Comme le souligne, par exemple, l’économiste Anatole Kaletsky, on ne saurait laisser ouverte la frontière entre les deux Irlandes, tout en reprenant le contrôle du cadre juridique de la Grande-Bretagne. Si les normes juridiques de l’Union européenne s’imposent en République d’Irlande et que les produits, services et capitaux peuvent continuer à circuler librement entre l’Ulster britannique et l’Eire républicaine, il n’y a pas de « contrôle possible ». 

« Dans ces conditions, écrit Kaletsky, « _un hard Brexit__, scénario dans lequel la Grande Bretagne se dégagerait des régulations européennes et ne se soumettrait plus, dans ses relations commerciales avec l’Europe, qu’à celles prescrites par l’OMC,_ est devenu impossible ». C’est donc un non-dit de cette négociation. 

Si le hard Brexit, promis par Theresa May à ses électeurs, est impossible, ce sera donc un soft Brexit, que la Première ministre l’admette ou non ?

Mais cette voie-là elle-même est très étroite.

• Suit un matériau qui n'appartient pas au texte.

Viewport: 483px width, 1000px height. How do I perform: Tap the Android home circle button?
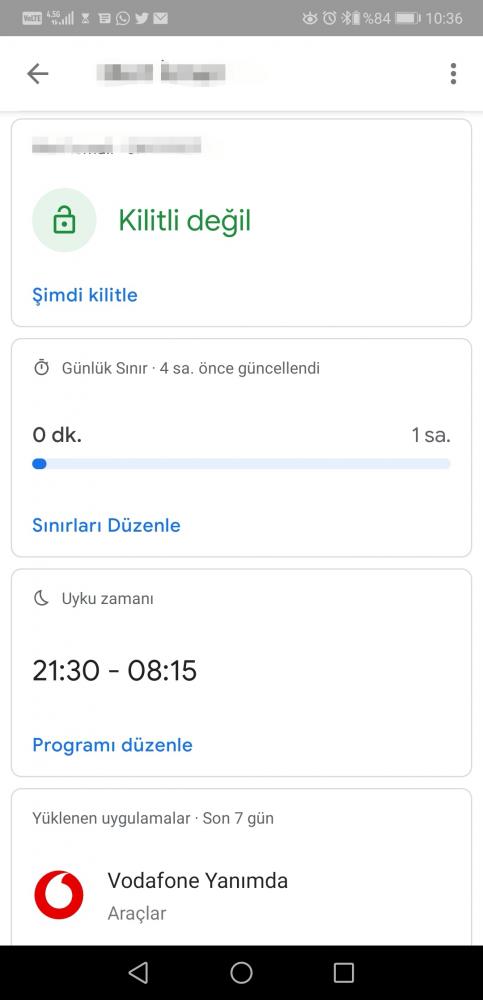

Un soft Brexit, par lequel les Britanniques conserveraient les bénéfices commerciaux de l’accès complet au marché européen, sans les obligations politiques qui vont avec, est également impossible. Parce que les négociateurs européens ont prévenu : il n’y aura pas de réadhésion à la carte. Pas de « cherry-picking », comme on dit joliment en anglais. Pas de picorage des cerises.

Alors quels sont les scénarios disponibles ? Les Britanniques les plus optimistes estiment qu’il en existe deux : ils les ont baptisés « Norvège moins » et « Canada plus ». 

Norvège moins : le Royaume Uni conserverait tous les avantages du marché unique – libre mouvement des biens, des services et des capitaux, tout en reprenant le contrôle des mouvements de populations, y compris en provenance des Etats membres de l’UE. 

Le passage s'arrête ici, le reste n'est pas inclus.